### PARTS OF THE EXERCISE
- a) In the passage about LA-Más, what size and cost are given for the pilot project in Highland Park?
- b) Repeat the LA-Más passage, switching "August" to "September"; begin at the words that have "Since its success", and stop after "public in August.)".

Currently, the pair are collaborating with the mayor on his Great Streets Initiative, a series of improvements that will revamp some of L.A.’s more dilapidated thoroughfares. In 2015, as part of this undertaking, LA-Más completed phase one of its Reseda Boulevard project in the San Fernando Valley: A network of thick white lines reimagines the sidewalks’ concrete as stone; custom summer-yellow chairs and bike racks visually (and programmatically) extend storefronts to the street; and shades of cool blue paint coat the underside of a multi-storefront awning. Though the modifications were originally conceived as a temporary installation, Reseda businesses wished to preserve them. “Because we worked with a local community group, we were able to make sure that they were going to maintain it and own it,” explains Leung. “It’s almost been three years and it’s still looking new.”
Since its success at Reseda, LA-Más has begun focusing on another of Garcetti’s Great Streets: an undernourished stretch of Western Avenue. The firm’s plan calls for an array of pedestrian-focused street improvements meant to benefit more than a dozen small businesses. (The first phase of the proposal is slated to be unveiled to the public in August.)
To provide Angelenos with some relief from soaring rents, LA-Más began experimenting with accessory dwelling units (ADUs), small residential buildings constructed in the vacant space of a preexisting housing unit’s lot. Along with designing a 1,100-square-foot, $300,000 pilot project in Highland Park, LA-Más is championing pro-ADU legislation (California’s senate bill SB-831). The system could prove to be a critical tool in easing the state’s housing crisis without irking NIMBYs, and, according to Leung, form an “easier, cheaper, and potentially community-led way for Los Angeles to add housing in general.”
While the scope of some of LA-Más’s endeavors stands to alter entire neighborhoods, others call for revitalization on a smaller scale. Located on the southwestern corner of Ivar and Selma Avenues, and sited on a missable sliver of dirt between a sidewalk and a parking lot, Hollywood Pop is a curious project and an instructive example. By inserting cartoonishly bright green plywood “trees” and red-orange picnic tables, LA-Más provided what is probably the most colorful and alluring public seating in Hollywood. The flashiness feels appropriate, though, as Pop is in full view of nightclubs and landmarks like the Hollywood Sign, Amoeba Music, and the International Scientology Center.
Instagram-friendly, inviting, and thoughtfully simplified, Hollywood Pop reflects the ethos of both LA-Más and Los Angeles. “Our work is a celebration of the areas we’re working in,” asserts Timme. “It’s meant to be provocative and to call attention to territory that has previously been ignored or neglected.” Los Angeles might be distracted by its shiny new toys, but LA-Más remains laser focused on fixing the city’s chronic ailments, one intervention at a time.

### DATA
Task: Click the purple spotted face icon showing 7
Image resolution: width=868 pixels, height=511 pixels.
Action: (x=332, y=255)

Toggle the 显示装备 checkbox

### SOLUTIONS TO THE PROBLEMS
- a) It is 1,100 square feet and costs $300,000.

- b)
Since its success at Reseda, LA-Más has begun focusing on another of Garcetti’s Great Streets: an undernourished stretch of Western Avenue. The firm’s plan calls for an array of pedestrian-focused street improvements meant to benefit more than a dozen small businesses. (The first phase of the proposal is slated to be unveiled to the public in September.)